Au Québec, on ne paie pas l’eau et dans mon cas l’électricité est incluse dans le loyer (et vu que le chauffage est électrique c’est rassurant), nos seules charges sont les téléphones portables, internet, l’assurance logement et le périscolaire.
Il faut aussi prévoir de mettre de côté pour rentrer une fois par an ou pour les vacances.


Tout cette histoire pour en venir aux seules choses qui me gâchent la vie en ce moment. J’ai nommé le clavier Québécois Français et les mesures en cuisine.

Le clavier utilisé au Québec est un Qwerty qui est prévu pour la langue anglaise (donc sans accents) sauf qu’au Québec on parle et on écrit français, vous voyez le problème arrivé. ILS SONT OU CES LUTINS D ACCENTS !!!!!!!!!
Je passe une partie de ma journée à tester les différentes touches, à effacer et réécrire. Ce qui ne me rassures pas c’est qu’au bout de deux ans ma responsable n’a toujours pas trouvé les guillemets sur le clavier 😊 pour d’autres ça sera d’autres symboles mais ça résume bien ma galère du moment.
Je vais vite acheter un clavier QWERTY pour la maison et le travail, histoire de ne plus passer d’un système à l’autre.

Mon autre soucis c’est pour la préparation des repas.
Les aliments n’ont pas forcément le même nom qu’en France, les courgettes sont des zucchinis, le maïs du blé d’inde, il y a des filets mignons de bœufs… Alors, pour me simplifier la vie et faire mes courses au plus simple, je prends des recettes québécoises pour faire mon batch cooking du dimanche. Mon gros problème : les mesures se font en tasses . Je passe mon temps à diviser 250 ml qui est la valeur d’une tasse en 2, 3 ou 2 tiers…
C’est assez simple à résoudre comme problème me direz-vous, il suffit d’acheter les mesures qui vont bien… c’est ce que je me suis dit aussi les premières semaines, sauf que ma conscience minimaliste (pourquoi acheter alors qu’on a déjà) s’est imposée à moi et je me suis dit que ça n’était quand même pas bien compliqué de convertir. Ce n’est pas compliqué c’est vrai mais c’est usant donc mercredi direction le magasin pour acheter ses fameuses mesurettes.

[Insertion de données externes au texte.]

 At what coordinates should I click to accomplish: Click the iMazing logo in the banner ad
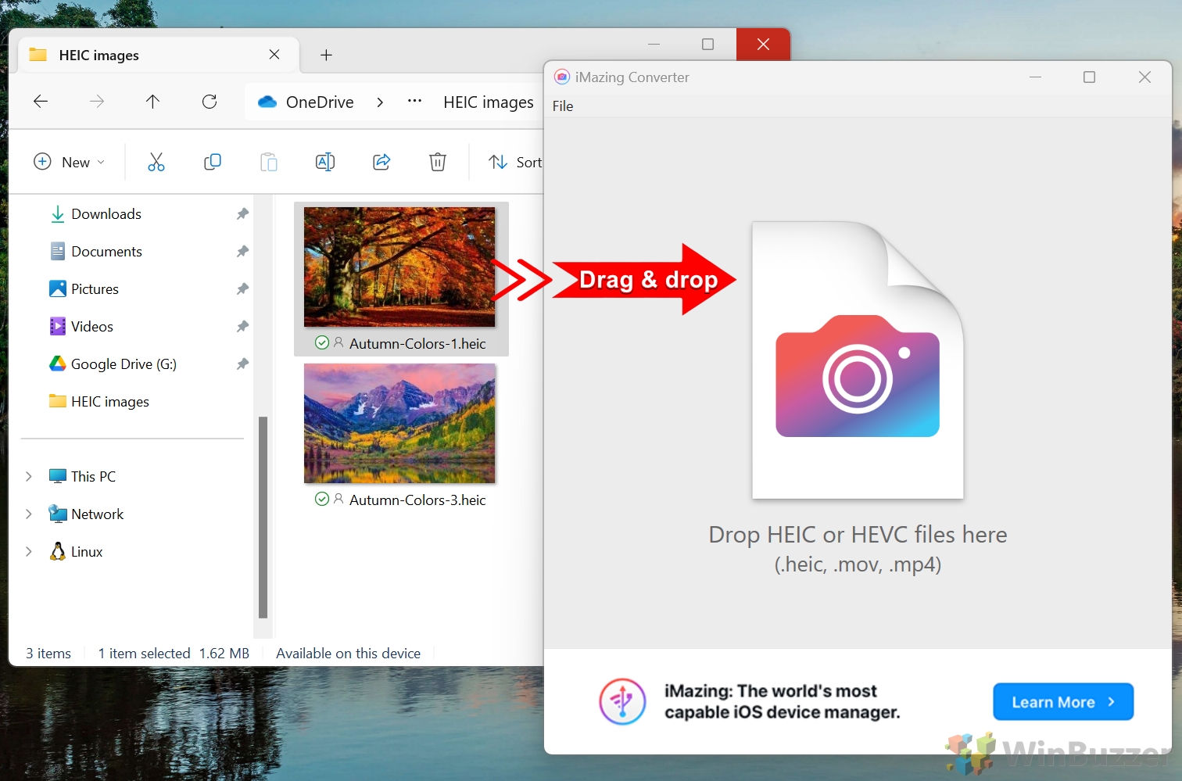pyautogui.click(x=621, y=701)
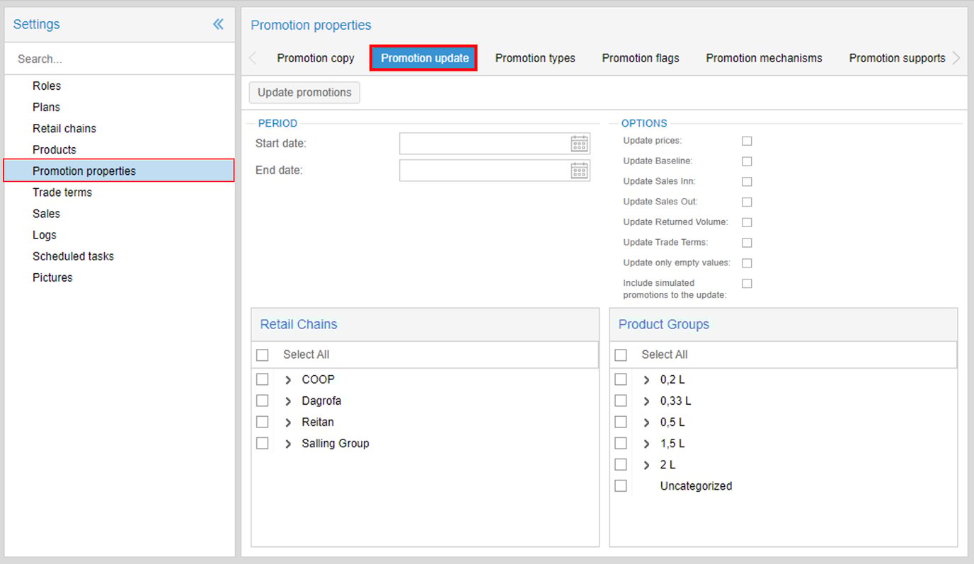Toggle the Update only empty values checkbox
Image resolution: width=974 pixels, height=564 pixels.
[747, 263]
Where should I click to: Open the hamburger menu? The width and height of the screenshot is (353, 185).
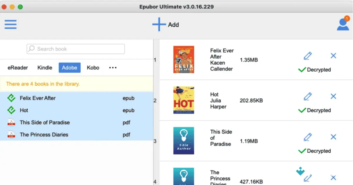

Tout ça pour vous dire que l’on va très bien ,si on regarde tout ce que l’on a fait ces deux derniers mois, que les enfants adorent leurs écoles et que les mois à venir vont encore être riches en changement au vu des températures qui baissent.
Allez à tantôt.

PS : Anecdote marrante, j’ai réussi à attraper l’accent belge et les expressions qui vont avec car ma responsable et mes voisins sont belges. Pour repasser sur l’accent français avant de rentrer, j’écoute des chansons françaises pendant mon trajet de retour en bus.
Bizarrement je m’étonne de ne pas attraper l’accent du sud vu que j’écoute en ce moment l’intégrale de Cabrel.